For well over two years, he has been the unmistakable public face of the Conservatives’ free-schools policy, appearing on or in any media outlet that would listen to his plans to set up such an institution.

Toby Young, author of the now-celebrated memoir of New York life in the Eighties How to Lose Friends and Alienate People, has been unstinting in his defence of the Coalition’s plans for the new schools.

But now it has emerged that his interest in the controversial policy - modelled on the Swedish education system - goes even deeper. He has revealed that one school is not enough: he wants a chain.

Having been appointed chair of governors of the West London Free School in Hammersmith, which opened on Wednesday (7 September), Mr Young says that if this one is successful, many others could follow.

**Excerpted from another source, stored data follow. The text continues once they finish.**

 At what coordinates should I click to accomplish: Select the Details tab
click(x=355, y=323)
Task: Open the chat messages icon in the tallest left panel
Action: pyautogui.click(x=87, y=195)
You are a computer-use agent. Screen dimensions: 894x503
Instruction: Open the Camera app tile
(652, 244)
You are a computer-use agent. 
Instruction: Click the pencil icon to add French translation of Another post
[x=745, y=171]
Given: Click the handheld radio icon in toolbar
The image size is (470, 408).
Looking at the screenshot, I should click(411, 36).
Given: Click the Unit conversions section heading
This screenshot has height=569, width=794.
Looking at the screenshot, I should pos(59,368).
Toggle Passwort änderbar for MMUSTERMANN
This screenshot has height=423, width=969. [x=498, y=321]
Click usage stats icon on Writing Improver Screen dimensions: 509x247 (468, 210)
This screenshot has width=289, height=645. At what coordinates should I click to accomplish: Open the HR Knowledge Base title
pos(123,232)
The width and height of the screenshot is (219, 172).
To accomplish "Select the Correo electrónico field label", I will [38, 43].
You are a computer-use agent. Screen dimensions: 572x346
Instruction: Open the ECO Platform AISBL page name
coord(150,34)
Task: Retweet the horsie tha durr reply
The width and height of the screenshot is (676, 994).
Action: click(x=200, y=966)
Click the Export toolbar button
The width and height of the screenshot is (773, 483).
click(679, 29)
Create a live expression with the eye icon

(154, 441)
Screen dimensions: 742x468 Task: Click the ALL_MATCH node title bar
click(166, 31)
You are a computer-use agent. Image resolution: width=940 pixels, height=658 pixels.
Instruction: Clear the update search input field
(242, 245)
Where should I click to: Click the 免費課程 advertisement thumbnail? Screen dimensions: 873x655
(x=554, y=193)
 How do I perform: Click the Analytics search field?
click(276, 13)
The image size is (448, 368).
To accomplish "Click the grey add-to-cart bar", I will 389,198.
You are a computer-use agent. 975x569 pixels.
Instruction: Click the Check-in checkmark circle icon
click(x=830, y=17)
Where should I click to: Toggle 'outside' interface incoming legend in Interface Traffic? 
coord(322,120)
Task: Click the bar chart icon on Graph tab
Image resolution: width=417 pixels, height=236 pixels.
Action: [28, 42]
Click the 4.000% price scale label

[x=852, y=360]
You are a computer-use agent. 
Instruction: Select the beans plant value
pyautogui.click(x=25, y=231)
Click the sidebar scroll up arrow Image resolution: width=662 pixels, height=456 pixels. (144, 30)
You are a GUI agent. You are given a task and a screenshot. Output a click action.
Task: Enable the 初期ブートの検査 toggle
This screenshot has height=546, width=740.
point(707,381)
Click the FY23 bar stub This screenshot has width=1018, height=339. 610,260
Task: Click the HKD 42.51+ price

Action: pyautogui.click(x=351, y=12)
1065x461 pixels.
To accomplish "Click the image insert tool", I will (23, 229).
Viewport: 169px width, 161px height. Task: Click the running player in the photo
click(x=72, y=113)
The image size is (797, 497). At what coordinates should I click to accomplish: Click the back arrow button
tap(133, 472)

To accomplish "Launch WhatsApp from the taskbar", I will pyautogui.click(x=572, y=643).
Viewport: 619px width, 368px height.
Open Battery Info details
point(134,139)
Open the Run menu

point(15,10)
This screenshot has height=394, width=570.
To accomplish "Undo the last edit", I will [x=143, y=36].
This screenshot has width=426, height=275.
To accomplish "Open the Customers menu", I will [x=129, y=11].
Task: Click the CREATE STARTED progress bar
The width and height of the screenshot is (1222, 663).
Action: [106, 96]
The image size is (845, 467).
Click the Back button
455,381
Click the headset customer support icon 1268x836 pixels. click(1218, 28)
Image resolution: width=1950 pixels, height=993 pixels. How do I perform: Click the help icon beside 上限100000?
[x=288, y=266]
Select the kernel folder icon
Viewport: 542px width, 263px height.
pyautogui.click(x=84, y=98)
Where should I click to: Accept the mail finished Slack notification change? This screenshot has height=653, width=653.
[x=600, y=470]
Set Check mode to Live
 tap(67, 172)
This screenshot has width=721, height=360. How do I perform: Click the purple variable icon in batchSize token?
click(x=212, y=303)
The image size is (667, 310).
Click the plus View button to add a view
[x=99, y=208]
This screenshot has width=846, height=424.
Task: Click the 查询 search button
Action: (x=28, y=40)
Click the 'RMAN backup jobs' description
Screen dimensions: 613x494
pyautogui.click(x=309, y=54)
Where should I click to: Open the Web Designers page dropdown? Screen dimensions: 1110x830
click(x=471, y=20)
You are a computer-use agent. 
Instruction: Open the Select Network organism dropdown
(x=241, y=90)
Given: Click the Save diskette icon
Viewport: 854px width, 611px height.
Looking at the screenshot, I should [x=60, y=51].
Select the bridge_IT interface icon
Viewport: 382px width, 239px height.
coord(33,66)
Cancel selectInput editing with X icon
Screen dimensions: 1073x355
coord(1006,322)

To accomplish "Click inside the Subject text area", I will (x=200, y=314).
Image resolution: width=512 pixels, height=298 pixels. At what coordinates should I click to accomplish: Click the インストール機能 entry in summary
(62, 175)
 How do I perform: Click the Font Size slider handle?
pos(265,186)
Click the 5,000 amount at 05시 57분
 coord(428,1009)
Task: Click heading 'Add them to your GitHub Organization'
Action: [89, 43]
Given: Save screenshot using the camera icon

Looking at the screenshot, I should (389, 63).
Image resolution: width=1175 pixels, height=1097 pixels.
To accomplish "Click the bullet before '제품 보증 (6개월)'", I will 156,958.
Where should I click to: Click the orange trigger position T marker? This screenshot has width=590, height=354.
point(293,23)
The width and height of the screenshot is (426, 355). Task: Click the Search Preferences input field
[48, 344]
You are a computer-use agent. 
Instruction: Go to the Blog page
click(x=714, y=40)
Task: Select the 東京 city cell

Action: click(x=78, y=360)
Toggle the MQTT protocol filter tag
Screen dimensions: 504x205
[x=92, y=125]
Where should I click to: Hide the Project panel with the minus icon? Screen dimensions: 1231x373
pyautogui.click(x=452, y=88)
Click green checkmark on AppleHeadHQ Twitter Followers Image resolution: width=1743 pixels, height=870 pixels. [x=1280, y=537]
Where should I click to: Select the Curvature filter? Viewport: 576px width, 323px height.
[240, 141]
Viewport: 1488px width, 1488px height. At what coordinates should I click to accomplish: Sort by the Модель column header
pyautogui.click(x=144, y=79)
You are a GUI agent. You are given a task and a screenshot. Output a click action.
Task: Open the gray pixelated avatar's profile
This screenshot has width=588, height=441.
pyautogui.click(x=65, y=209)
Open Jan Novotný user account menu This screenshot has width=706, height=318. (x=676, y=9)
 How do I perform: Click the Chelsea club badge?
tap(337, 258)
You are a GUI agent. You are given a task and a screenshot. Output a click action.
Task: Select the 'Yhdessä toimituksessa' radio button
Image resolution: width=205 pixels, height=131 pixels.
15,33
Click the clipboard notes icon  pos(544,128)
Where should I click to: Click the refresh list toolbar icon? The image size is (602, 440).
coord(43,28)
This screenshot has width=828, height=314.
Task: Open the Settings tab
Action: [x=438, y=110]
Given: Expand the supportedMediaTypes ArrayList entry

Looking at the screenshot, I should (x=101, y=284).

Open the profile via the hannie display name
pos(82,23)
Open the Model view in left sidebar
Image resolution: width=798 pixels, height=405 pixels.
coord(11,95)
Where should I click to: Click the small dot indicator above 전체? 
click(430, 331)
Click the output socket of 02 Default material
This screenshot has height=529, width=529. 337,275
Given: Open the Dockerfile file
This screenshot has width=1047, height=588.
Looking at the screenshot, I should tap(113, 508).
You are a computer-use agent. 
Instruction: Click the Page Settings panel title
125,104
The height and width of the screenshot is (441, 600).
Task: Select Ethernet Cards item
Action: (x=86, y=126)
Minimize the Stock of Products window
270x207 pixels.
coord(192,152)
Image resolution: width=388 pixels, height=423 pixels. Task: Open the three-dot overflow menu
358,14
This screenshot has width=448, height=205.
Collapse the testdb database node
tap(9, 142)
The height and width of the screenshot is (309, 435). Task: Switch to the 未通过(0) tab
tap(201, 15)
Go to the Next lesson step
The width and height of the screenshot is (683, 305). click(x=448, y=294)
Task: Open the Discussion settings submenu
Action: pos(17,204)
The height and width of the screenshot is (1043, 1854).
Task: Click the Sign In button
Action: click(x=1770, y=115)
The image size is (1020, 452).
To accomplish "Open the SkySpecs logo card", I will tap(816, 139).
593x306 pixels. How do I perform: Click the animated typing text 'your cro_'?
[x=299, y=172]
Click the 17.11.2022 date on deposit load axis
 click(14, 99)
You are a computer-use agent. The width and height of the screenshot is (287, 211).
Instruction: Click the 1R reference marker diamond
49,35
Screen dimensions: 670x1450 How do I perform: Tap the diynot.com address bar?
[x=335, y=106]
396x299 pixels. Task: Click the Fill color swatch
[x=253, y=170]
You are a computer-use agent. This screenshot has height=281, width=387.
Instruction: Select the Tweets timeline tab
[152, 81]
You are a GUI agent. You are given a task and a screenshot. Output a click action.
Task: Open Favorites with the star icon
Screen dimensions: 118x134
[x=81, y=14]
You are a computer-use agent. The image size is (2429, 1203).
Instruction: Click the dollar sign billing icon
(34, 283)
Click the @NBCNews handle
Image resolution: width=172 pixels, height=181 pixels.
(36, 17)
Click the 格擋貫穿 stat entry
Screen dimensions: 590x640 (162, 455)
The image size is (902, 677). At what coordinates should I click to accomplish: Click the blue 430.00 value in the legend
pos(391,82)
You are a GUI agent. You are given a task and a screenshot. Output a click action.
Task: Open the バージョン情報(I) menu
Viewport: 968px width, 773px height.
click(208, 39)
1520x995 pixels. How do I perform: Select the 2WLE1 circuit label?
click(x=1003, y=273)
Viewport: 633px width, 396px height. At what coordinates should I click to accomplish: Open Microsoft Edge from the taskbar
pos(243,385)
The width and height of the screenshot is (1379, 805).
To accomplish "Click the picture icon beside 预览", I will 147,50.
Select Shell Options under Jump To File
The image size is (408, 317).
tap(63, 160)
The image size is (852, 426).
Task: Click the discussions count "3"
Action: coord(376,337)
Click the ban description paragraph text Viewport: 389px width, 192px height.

“I hope it is (a success). It would be great to try to open schools in other parts of London and elsewhere in the country,” he said. Mr Young added that there was no timeframe for when he would establish the schools, but said he would prefer a mix of primaries, secondaries and sixth-form colleges.

He has even gone as far as discussing the possibility of up to 25 such institutions, but makes it clear that this kind of speculation could be “premature”. But he said he was already hunting for locations for a primary school and a sixth-form college close to the West London Free School.

The author and journalist also seems to be following Department for Education (DfE) policy as it develops, when he says that “in an ideal world pupils would attend the schools all the way through from four to 18”. Last week, the newly appointed DfE schools commissioner Elizabeth Sidwell said she was keen to encourage the creation of more “all-through academies”.

Speaking to The TES as final preparations for the school’s opening were being made, he said he felt “very excited”. “The Mayor of London (Boris Johnson) will be opening the school and most parents are coming. It will be a wonderful occasion,” he added.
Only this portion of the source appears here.